А как же Бьянка, которая дрожит и умоляет уделить ей внимание? Я очнулся от грез.
– Нет, мы поступим, как ты хотел, я пойду с тобой, – жалобно сказала она. – Прости, что я такая слабая. Я обещала быть сильной, как Амадео. Так и будет. Я готова идти с тобой.
– Отнюдь, – ответил я. – Ты просто еще больше боишься оставаться одна, чем выйти в город. Ты боишься, что если я уйду, то никогда не вернусь.
Она кивнула, словно я силой вырвал у нее признание, хотя я об этом и не помышлял.
– Я умираю от жажды, – тихо произнесла она с некоторым изяществом. А потом удивленно добавила: – Я хочу крови. Я должна пойти с тобой.
– Отлично, – сказал я. – Моя прелестная спутница, ты непременно станешь сильной.

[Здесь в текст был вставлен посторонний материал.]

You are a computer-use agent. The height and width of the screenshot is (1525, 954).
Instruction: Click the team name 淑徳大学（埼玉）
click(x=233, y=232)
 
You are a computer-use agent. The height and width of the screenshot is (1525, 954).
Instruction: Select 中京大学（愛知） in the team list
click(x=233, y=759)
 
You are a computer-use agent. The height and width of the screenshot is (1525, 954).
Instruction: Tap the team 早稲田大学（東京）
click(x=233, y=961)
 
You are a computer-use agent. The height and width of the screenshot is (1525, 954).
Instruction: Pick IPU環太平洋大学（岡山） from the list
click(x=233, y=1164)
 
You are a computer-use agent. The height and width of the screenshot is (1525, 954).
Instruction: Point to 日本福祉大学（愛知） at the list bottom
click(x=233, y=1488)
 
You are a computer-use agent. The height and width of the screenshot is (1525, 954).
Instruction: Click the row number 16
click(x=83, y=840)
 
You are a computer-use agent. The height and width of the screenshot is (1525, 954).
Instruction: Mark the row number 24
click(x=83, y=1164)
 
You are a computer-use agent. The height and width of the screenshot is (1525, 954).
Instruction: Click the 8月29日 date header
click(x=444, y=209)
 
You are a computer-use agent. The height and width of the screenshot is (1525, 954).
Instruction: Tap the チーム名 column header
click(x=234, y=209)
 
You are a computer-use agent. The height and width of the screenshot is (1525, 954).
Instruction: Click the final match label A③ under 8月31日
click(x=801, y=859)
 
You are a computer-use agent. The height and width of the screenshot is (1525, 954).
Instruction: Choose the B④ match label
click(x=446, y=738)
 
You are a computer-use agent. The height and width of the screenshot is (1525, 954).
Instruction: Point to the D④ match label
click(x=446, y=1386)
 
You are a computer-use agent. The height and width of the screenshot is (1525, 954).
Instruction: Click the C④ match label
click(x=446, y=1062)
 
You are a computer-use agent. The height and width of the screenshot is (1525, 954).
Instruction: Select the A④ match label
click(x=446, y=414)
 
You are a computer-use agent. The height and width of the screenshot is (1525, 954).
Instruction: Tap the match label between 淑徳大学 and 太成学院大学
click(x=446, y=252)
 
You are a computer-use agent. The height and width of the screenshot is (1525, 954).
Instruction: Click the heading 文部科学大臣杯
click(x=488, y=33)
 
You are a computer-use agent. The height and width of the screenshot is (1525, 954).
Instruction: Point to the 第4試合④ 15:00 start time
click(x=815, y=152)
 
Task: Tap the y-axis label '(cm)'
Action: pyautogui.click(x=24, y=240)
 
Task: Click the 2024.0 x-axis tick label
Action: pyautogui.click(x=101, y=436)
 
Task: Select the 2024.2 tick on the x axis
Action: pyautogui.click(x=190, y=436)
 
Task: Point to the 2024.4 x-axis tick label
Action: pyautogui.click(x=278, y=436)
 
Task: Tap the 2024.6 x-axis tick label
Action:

Сила еще поселится в твоем сердце. Не бойся. Я многому могу научить тебя, а по прошествии нескольких ночей, когда нам обоим станет легче, я расскажу тебе обо всех, кого знал, об их силе и красоте.
Она согласно кивнула, широко распахнув глаза.
– Пока что меня устроит, если ты скажешь, что любишь меня больше всех. Разрешаю солгать, – улыбнулась она, невзирая на катящиеся по щекам слезы.
– Конечно люблю, – ответил я, – я люблю тебя больше всех. Ведь ты же здесь. Я сокрушен, раздавлен, но ты отдала все силы ради моего спасения.
Холодный ответ – в нем не было ни лести, ни доброты, но она, похоже, удовлетворилась, и меня поразило, насколько она не похожа на тех, кого я любил до нее: ни на Пандору с ее мудростью, ни на Амадео с его коварством. Природа наделила ее в равной мере сердечностью и умом.